A Candle in, an Option<MurreyMathLinesOutput> out. The Python binding returns the nine levels as a tuple from update and an (n, 9) array from batch(high, low); Node returns an object with the nine fields and a flat Float64Array of length n*9; WASM mirrors the object with camelCase keys.

Warmup

warmup_period() == period. The first value lands once the frame window is full (first_emission_at_warmup_period pins this).

Edge cases

  • Even spacing. A [100, 180] frame gives step = 10 with mm0_8 = 100, mm4_8 = 140, mm8_8 = 180 (eighths_are_evenly_spaced pins this).
  • Ordering. mm0_8 <= mm4_8 <= mm8_8 always (levels_are_ordered pins this).
  • Flat frame. HH == LL collapses every line onto the price (flat_frame_collapses pins this).
  • Finiteness.

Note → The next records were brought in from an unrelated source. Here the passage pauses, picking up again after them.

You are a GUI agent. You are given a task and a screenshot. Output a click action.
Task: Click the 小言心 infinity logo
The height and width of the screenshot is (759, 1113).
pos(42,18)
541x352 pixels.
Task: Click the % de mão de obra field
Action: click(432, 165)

Candle::new rejects non-finite fields, so no in-method guard is needed.
  • Reset. m.reset() clears the high/low windows and the last value (reset_clears_state).

Examples

Rust

rust
use wickra::{BatchExt, Candle, Indicator, MurreyMathLines};

fn main() -> Result<(), Box<dyn std::error::Error>> {
    let mut m = MurreyMathLines::new(2)?;
    let c = Candle::new(140.0, 180.0, 100.0, 140.0, 1_000.0, 0)?;
    let out = m.batch(&[c, c]).last().unwrap().unwrap();
    println!("4/8 mean = {}", out.mm4_8); // 140
    Ok(())
}

Output:

4/8 mean = 140

Python

python
import numpy as np
import wickra as ta

m = ta.MurreyMathLines(64)
high = 110 + np.sin(np.arange(120) * 0.3) * 9
low  = 90 + np.cos(np.arange(120) * 0.3) * 9
levels = m.batch(high, low)   # (n, 9)
print(levels[-1])

Node

javascript
const ta = require('wickra');

const m = new ta.MurreyMathLines(64);
console.log('warmupPeriod:', m.warmupPeriod()); // 64

Streaming

rust
use wickra::{Candle, Indicator, MurreyMathLines};

let mut m = MurreyMathLines::new(64).unwrap();
let mut last = None;
for i in 0..120 {
    let base = 100.0 + (f64::from(i) * 0.3).sin() * 10.0;
    let c = Candle::new(base, base + 1.0, base - 1.0, base, 1_000.0, 0).unwrap();
    last = m.update(c);
}
println!("{last:?}");

Streaming update and batch are equivalent tick-for-tick (batch_equals_streaming pins this).

Interpretation

  1. Mean reversion. Price tends to revert to the 4/8 line; fades from 0/8 or 8/8 are the classic Murrey setups.
  2. Trading range. Action between 3/8 and 5/8 is "in balance"; breaks toward 1/8/7/8 warn of overextension and reversal.
  3. Frame breaks. A close beyond 8/8 or 0/8 signals the range frame is shifting — the grid will recompute as new extremes enter the window.

Common pitfalls

  • Simplified framing. This uses the rolling high-low range, not Murrey's full octave quantisation; lines move as the window rolls.
  • Frame length. Too short a period makes the grid jumpy; too long and it lags the active range.
  • Nine lines, one screen. Plot selectively (4/8, 0/8, 8/8) to avoid clutter.

References

Murrey, T. H. (1995), The Murrey Math Trading System — the eighths framework.